(Stored records)

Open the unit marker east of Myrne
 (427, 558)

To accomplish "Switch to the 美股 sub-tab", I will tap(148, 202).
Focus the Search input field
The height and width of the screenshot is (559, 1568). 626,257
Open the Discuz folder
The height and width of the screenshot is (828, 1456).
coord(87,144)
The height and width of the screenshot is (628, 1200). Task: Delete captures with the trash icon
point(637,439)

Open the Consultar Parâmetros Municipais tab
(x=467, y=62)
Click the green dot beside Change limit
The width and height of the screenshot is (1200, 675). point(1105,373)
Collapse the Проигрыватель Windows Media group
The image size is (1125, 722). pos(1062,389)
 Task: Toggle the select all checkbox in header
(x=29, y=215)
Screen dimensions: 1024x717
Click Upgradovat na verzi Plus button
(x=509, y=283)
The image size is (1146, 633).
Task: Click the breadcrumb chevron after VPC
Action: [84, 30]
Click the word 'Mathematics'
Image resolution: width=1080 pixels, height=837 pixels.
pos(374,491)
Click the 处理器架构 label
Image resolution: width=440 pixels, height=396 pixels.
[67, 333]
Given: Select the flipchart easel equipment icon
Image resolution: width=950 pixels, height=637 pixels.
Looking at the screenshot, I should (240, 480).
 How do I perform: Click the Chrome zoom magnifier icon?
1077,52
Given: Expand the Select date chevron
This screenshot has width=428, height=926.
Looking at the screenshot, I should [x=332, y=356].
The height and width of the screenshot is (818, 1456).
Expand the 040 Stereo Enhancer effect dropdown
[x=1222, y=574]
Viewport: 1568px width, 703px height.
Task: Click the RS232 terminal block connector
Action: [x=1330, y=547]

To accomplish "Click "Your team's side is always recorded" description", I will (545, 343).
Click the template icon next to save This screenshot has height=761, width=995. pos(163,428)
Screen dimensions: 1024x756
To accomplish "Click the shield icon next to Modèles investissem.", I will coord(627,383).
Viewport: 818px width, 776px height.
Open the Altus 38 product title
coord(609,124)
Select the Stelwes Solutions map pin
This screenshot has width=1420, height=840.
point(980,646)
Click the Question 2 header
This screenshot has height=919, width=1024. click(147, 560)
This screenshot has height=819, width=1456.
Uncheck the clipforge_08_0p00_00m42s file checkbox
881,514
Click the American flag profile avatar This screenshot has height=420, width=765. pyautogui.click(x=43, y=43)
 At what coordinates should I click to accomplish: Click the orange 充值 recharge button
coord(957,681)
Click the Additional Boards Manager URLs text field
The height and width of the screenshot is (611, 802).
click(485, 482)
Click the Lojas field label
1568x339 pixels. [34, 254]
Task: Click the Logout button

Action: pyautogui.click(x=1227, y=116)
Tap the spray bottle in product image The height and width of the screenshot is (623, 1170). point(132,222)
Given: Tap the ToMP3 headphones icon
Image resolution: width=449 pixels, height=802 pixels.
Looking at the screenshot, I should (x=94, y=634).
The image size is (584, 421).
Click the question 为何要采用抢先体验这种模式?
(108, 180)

YOUR ASSIGNMENT:
After reading the data above, return it verbatim in full.

SOLUTION FOR THIS PROBLEM:
Open the unit marker east of Myrne
 (427, 558)

To accomplish "Switch to the 美股 sub-tab", I will tap(148, 202).
Focus the Search input field
The height and width of the screenshot is (559, 1568). 626,257
Open the Discuz folder
The height and width of the screenshot is (828, 1456).
coord(87,144)
The height and width of the screenshot is (628, 1200). Task: Delete captures with the trash icon
point(637,439)

Open the Consultar Parâmetros Municipais tab
(x=467, y=62)
Click the green dot beside Change limit
The width and height of the screenshot is (1200, 675). point(1105,373)
Collapse the Проигрыватель Windows Media group
The image size is (1125, 722). pos(1062,389)
 Task: Toggle the select all checkbox in header
(x=29, y=215)
Screen dimensions: 1024x717
Click Upgradovat na verzi Plus button
(x=509, y=283)
The image size is (1146, 633).
Task: Click the breadcrumb chevron after VPC
Action: [84, 30]
Click the word 'Mathematics'
Image resolution: width=1080 pixels, height=837 pixels.
pos(374,491)
Click the 处理器架构 label
Image resolution: width=440 pixels, height=396 pixels.
[67, 333]
Given: Select the flipchart easel equipment icon
Image resolution: width=950 pixels, height=637 pixels.
Looking at the screenshot, I should (240, 480).
 How do I perform: Click the Chrome zoom magnifier icon?
1077,52
Given: Expand the Select date chevron
This screenshot has width=428, height=926.
Looking at the screenshot, I should [x=332, y=356].
The height and width of the screenshot is (818, 1456).
Expand the 040 Stereo Enhancer effect dropdown
[x=1222, y=574]
Viewport: 1568px width, 703px height.
Task: Click the RS232 terminal block connector
Action: [x=1330, y=547]

To accomplish "Click "Your team's side is always recorded" description", I will (545, 343).
Click the template icon next to save This screenshot has height=761, width=995. pos(163,428)
Screen dimensions: 1024x756
To accomplish "Click the shield icon next to Modèles investissem.", I will coord(627,383).
Viewport: 818px width, 776px height.
Open the Altus 38 product title
coord(609,124)
Select the Stelwes Solutions map pin
This screenshot has width=1420, height=840.
point(980,646)
Click the Question 2 header
This screenshot has height=919, width=1024. click(147, 560)
This screenshot has height=819, width=1456.
Uncheck the clipforge_08_0p00_00m42s file checkbox
881,514
Click the American flag profile avatar This screenshot has height=420, width=765. pyautogui.click(x=43, y=43)
 At what coordinates should I click to accomplish: Click the orange 充值 recharge button
coord(957,681)
Click the Additional Boards Manager URLs text field
The height and width of the screenshot is (611, 802).
click(485, 482)
Click the Lojas field label
1568x339 pixels. [34, 254]
Task: Click the Logout button

Action: pyautogui.click(x=1227, y=116)
Tap the spray bottle in product image The height and width of the screenshot is (623, 1170). point(132,222)
Given: Tap the ToMP3 headphones icon
Image resolution: width=449 pixels, height=802 pixels.
Looking at the screenshot, I should (x=94, y=634).
The image size is (584, 421).
Click the question 为何要采用抢先体验这种模式?
(108, 180)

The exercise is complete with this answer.